begin

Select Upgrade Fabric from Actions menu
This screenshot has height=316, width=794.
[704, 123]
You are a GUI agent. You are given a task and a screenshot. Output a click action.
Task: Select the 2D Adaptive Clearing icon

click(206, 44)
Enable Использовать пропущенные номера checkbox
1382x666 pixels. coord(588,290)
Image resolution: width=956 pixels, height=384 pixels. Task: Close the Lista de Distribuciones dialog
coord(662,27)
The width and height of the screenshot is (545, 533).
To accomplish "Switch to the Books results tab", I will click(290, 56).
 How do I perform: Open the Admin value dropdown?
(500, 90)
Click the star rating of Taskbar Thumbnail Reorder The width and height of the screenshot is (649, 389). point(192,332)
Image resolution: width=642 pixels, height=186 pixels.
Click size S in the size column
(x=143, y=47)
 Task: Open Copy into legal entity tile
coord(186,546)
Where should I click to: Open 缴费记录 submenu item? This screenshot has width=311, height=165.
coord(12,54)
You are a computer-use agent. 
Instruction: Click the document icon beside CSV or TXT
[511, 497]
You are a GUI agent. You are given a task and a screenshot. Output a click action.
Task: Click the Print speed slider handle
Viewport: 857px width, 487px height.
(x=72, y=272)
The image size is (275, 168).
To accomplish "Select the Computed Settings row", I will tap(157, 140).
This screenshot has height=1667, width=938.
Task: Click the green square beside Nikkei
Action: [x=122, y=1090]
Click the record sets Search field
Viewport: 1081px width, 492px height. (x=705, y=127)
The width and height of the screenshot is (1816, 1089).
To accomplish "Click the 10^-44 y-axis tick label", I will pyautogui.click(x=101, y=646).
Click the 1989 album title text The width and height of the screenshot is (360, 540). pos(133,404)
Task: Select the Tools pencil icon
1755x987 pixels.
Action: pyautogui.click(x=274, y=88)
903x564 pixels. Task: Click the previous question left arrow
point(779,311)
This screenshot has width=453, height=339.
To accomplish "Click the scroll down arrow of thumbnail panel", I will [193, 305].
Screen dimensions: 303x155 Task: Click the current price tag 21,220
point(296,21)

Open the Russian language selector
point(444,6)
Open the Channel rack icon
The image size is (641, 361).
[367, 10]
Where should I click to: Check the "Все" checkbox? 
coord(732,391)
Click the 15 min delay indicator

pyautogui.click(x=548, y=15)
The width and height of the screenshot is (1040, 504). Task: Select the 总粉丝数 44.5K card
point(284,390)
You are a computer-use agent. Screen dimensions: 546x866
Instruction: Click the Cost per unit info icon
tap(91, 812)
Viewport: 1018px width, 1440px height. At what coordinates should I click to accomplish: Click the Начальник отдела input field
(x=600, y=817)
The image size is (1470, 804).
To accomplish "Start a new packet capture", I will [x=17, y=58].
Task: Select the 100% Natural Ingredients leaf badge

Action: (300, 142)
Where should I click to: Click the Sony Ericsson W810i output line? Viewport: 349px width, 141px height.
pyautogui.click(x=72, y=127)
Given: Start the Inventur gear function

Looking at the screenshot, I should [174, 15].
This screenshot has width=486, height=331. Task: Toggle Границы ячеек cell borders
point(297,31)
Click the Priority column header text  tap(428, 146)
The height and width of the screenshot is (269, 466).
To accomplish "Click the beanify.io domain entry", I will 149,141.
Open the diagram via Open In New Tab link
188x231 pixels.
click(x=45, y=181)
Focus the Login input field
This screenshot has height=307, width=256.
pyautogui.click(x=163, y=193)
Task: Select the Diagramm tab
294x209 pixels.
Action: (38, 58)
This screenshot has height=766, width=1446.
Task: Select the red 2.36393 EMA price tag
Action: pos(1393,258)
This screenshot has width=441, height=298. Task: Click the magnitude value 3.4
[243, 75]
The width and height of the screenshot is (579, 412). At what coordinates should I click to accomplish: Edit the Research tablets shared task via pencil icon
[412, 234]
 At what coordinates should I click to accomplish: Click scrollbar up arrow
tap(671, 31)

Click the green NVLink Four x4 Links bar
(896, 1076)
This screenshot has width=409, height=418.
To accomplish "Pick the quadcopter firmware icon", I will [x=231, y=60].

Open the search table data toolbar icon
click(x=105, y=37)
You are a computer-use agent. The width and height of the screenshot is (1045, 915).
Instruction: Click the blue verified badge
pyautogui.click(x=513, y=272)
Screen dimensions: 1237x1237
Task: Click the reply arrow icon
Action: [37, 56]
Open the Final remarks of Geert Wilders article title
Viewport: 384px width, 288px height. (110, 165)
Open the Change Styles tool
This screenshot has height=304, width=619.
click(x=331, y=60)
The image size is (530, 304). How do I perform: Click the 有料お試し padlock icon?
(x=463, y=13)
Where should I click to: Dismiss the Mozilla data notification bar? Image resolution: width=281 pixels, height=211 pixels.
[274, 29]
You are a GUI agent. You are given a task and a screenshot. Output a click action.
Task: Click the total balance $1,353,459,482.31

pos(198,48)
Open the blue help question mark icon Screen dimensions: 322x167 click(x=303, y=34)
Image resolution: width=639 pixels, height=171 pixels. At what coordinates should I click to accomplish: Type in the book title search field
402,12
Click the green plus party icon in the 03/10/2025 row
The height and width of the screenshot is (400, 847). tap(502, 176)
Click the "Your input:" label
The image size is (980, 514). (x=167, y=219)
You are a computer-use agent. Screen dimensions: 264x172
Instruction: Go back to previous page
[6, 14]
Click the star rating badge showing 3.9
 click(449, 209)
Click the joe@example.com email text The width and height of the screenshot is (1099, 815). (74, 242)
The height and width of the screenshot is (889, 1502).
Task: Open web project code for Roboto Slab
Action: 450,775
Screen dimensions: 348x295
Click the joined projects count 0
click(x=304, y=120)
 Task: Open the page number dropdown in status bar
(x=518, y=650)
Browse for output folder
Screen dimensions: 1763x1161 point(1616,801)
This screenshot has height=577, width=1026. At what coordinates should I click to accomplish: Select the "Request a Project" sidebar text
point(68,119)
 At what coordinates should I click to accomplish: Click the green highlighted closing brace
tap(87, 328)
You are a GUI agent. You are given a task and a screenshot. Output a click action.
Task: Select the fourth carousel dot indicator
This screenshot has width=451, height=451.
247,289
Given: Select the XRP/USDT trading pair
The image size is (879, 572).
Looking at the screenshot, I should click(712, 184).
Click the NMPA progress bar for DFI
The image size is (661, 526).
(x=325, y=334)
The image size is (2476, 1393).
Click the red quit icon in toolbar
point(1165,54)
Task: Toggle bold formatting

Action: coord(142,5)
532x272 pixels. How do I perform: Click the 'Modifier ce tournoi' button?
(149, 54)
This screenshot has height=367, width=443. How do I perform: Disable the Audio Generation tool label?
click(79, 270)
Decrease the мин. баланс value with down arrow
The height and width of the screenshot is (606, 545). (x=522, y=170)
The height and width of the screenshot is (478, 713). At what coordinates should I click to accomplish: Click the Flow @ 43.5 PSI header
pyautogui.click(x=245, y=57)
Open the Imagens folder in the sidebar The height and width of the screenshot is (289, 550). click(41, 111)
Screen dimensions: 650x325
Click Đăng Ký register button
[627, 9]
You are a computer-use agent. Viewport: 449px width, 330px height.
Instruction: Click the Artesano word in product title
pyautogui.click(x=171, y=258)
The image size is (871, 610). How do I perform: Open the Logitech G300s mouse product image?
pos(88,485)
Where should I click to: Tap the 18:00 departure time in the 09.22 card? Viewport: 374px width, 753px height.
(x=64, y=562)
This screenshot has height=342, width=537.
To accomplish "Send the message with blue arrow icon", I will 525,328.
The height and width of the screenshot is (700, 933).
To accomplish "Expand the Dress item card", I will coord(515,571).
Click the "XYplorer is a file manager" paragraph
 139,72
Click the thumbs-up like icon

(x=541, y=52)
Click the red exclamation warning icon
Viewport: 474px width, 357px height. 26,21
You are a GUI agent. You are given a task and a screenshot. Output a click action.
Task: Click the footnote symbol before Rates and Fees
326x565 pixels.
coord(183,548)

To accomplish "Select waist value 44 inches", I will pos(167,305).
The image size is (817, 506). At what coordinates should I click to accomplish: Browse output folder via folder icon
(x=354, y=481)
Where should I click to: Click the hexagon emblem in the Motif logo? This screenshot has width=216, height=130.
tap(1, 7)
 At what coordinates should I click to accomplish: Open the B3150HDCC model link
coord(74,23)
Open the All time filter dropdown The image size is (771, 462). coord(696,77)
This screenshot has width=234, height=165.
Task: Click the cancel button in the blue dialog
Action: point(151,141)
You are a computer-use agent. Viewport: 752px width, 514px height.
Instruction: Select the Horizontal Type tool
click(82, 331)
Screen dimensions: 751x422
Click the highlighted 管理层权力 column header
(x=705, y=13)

end

◆ Instruction: Tally the lines of the items above that contain the string "data" and reply with the number alone.

◆ Solved problem: 2